While searching for the doomed plane, the Australian Transport Safety Bureau (ATSB) came across the wreckage of two merchant vessels more than 1,400 miles off the coast of Western Australia. An ATSB search party identified the wreckage in 2015 and called upon the Western Australian Museum to investigate further.
According to Dr. Ross Anderson, the museum's curator of maritime archaeology, the two wreck sites were found approximately 22 miles apart. While both ships are believed to have carried cargoes of coal and crews of up to 30 men, one vessel was made of wood and one of iron.
By the time the wreckage was discovered, the hull structures and timber from the wooden ship had largely disintegrated, leaving behind only the coal from the payload and anchors, fittings and other metal objects.
"The evidence points to the ship sinking as a result of a catastrophic event such as [an] explosion, which was common in the transport of coal cargoes," Anderson said in a news release.
The iron ship was more intact, and scientists were able to clearly identify its deck rails, portholes, stanchions and other features.
According to Anderson, incomplete shipping records make it impossible to conclusively identify the two ships, though they likely belonged to British shipping companies.

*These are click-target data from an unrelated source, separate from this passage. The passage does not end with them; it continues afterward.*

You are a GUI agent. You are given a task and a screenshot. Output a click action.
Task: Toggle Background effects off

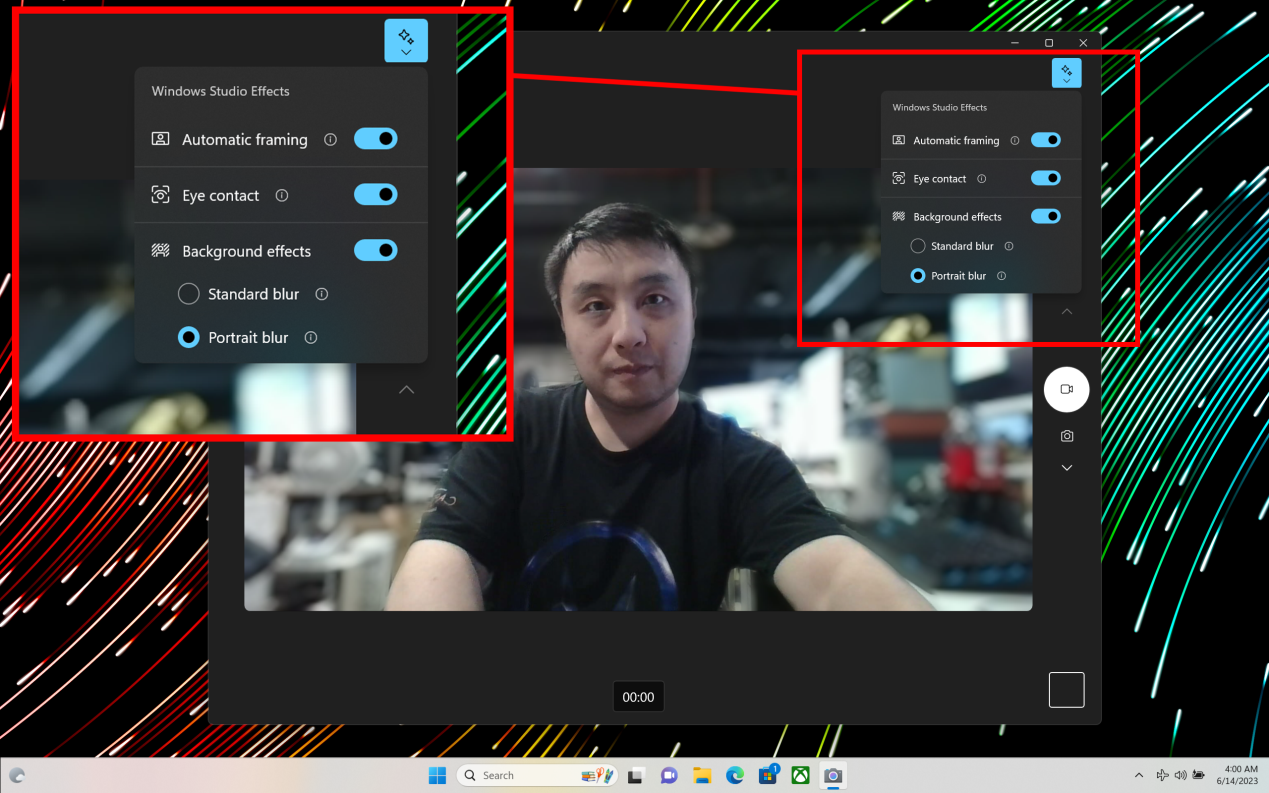(x=1046, y=216)
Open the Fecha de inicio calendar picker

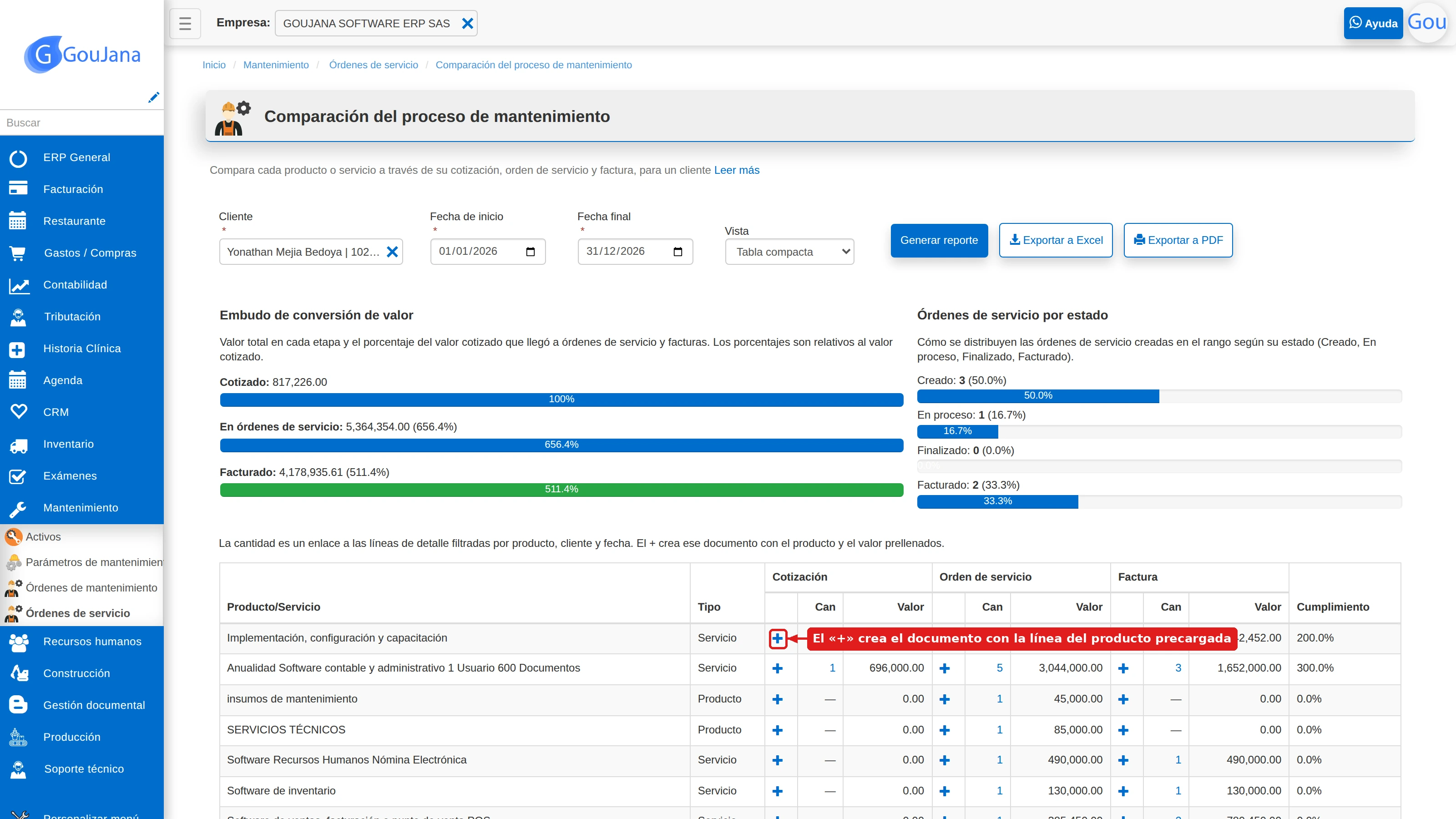pyautogui.click(x=530, y=252)
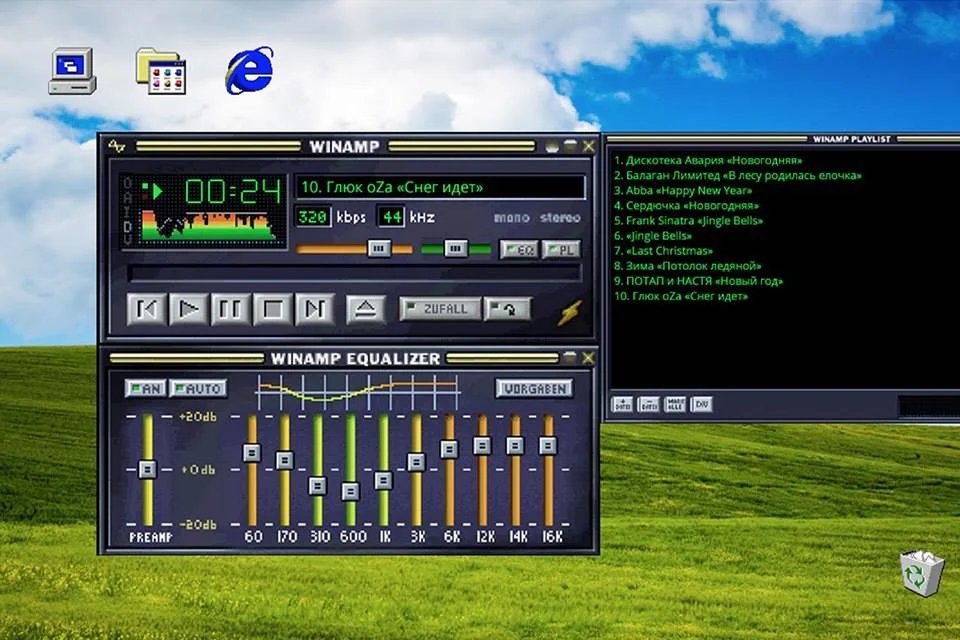
Task: Enable the equalizer AUTO button
Action: coord(198,388)

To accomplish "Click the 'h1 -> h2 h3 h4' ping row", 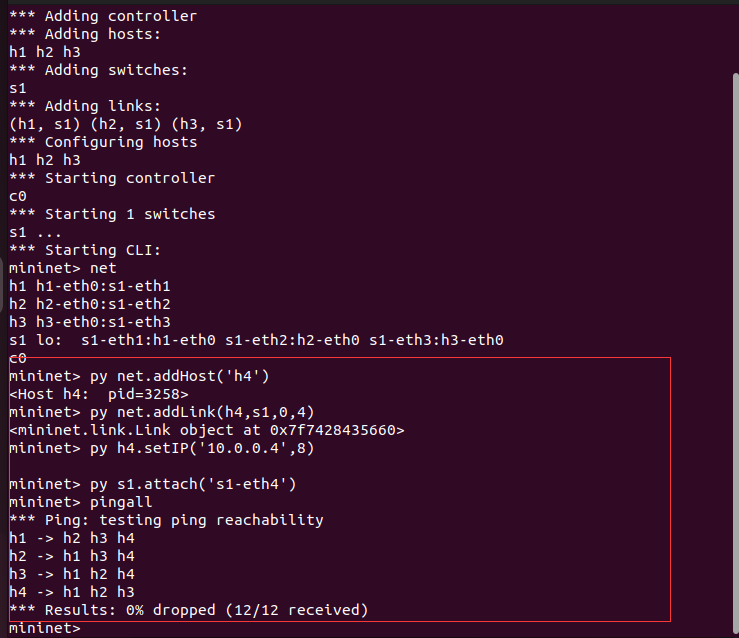I will pyautogui.click(x=71, y=538).
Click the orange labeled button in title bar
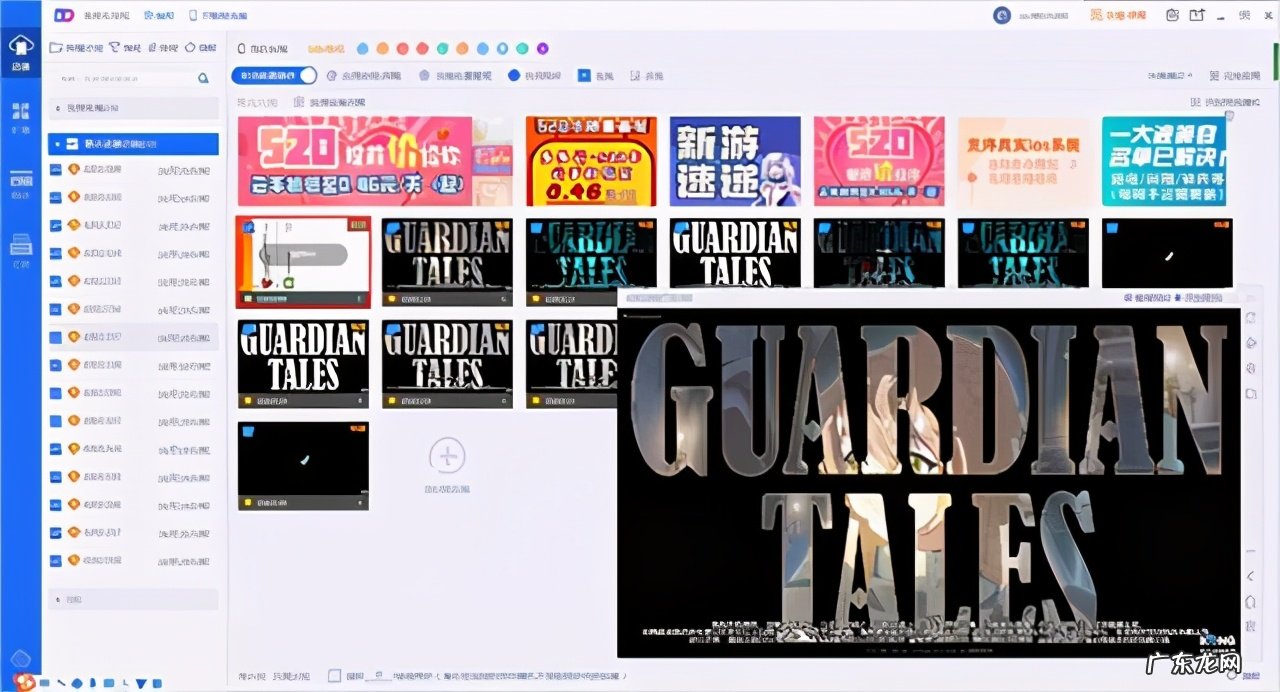The image size is (1280, 692). tap(1117, 15)
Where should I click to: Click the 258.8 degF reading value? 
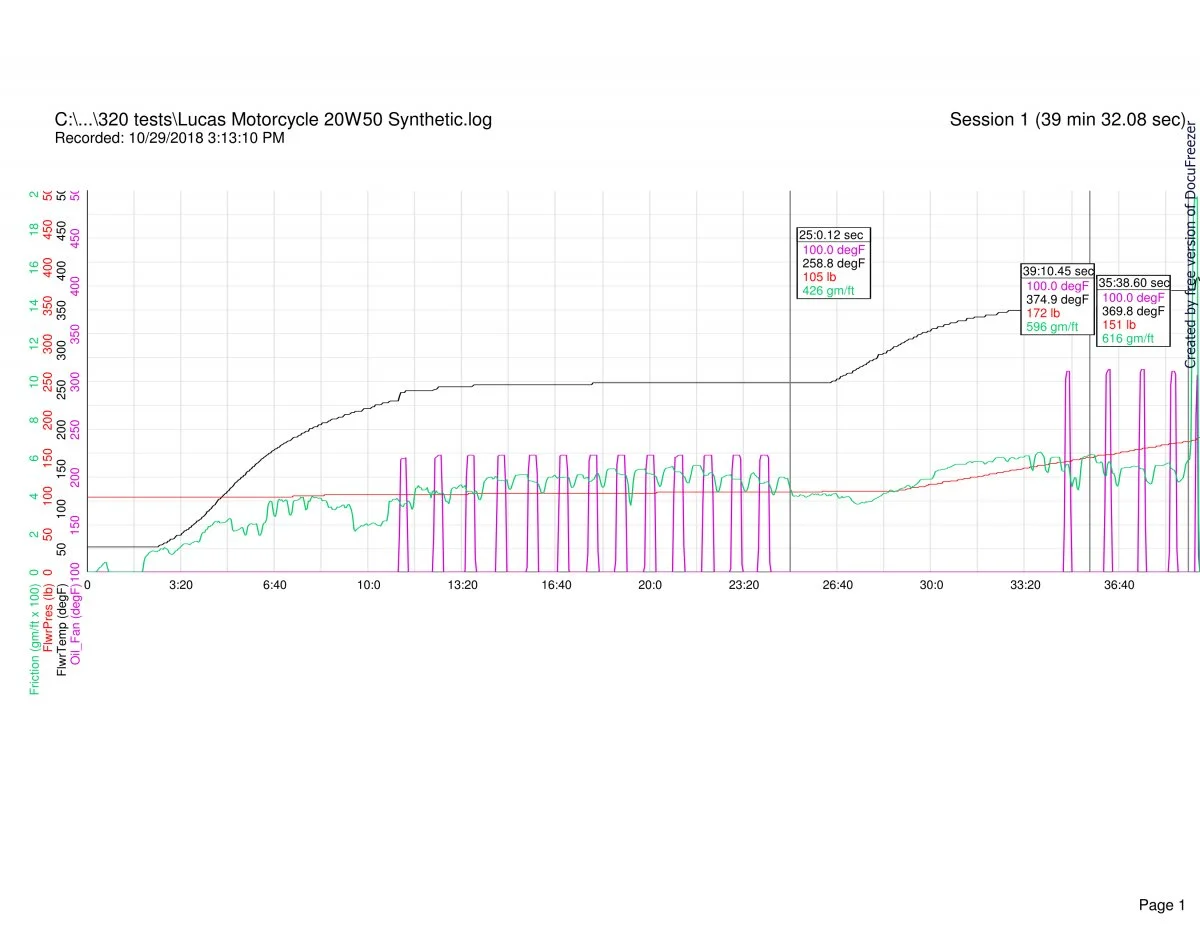(x=833, y=263)
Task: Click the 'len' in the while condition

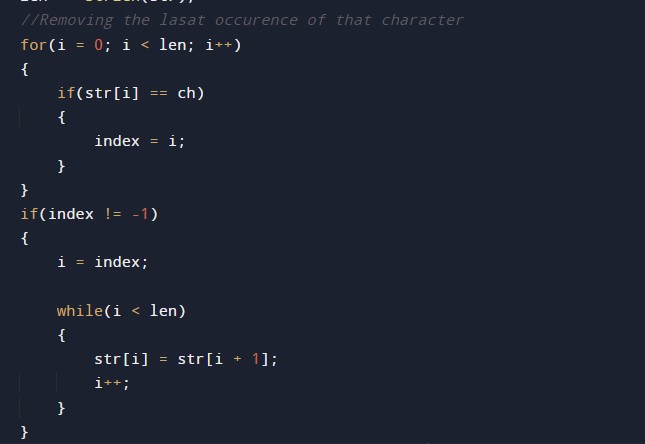Action: tap(163, 311)
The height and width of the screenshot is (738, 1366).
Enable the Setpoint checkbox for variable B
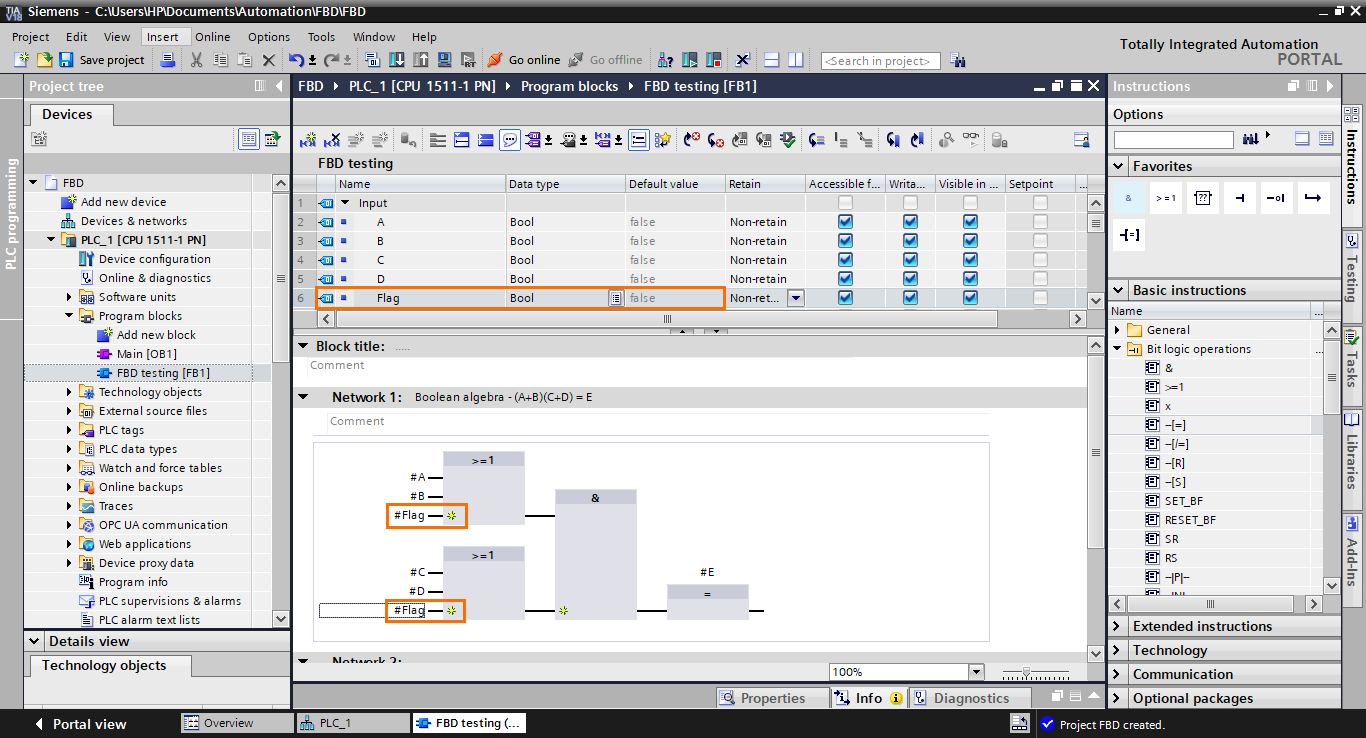click(1040, 241)
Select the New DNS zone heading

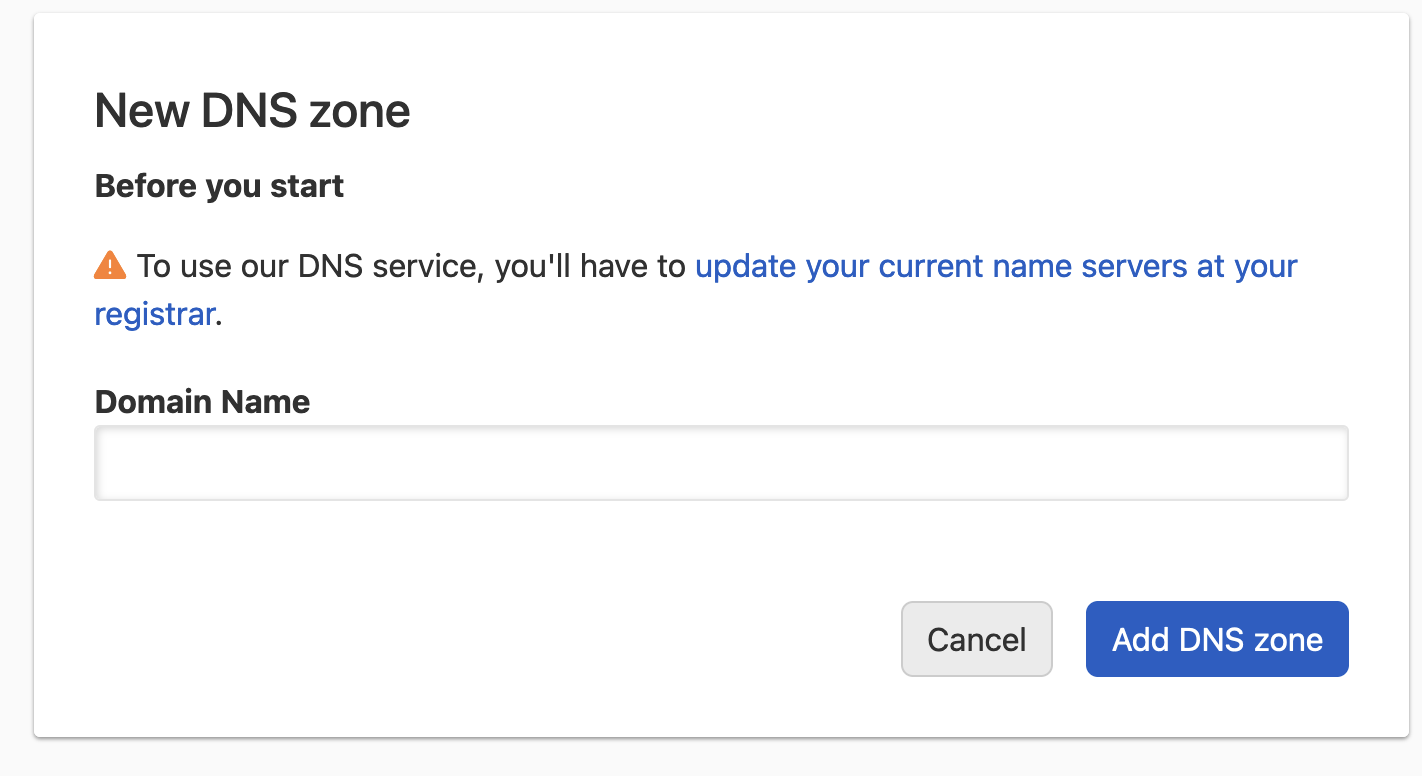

"For the wooden ship, the brig W. Gordon and the barque Magdala are two possible candidates; for the iron ship the barques Kooringa (1894), Lake Ontario (1897) and West Ridge (1883) are possible, with the West Ridge best fitting the evidence," Anderson added.
The same search also turned up wreckage from two fishing trawlers that sank in the late 20th century, though those wreck sites were not further examined.
MH370, the original target of the search, disappeared March 8, 2014, while flying from Kuala Lumpur, Malaysia, to Beijing with more than 200 passengers and crew aboard. Investigators believe it crashed into the southern end of the Indian Ocean, though a yearslong search for the wreckage turned up mainly crash debris that washed ashore as far away as East Africa.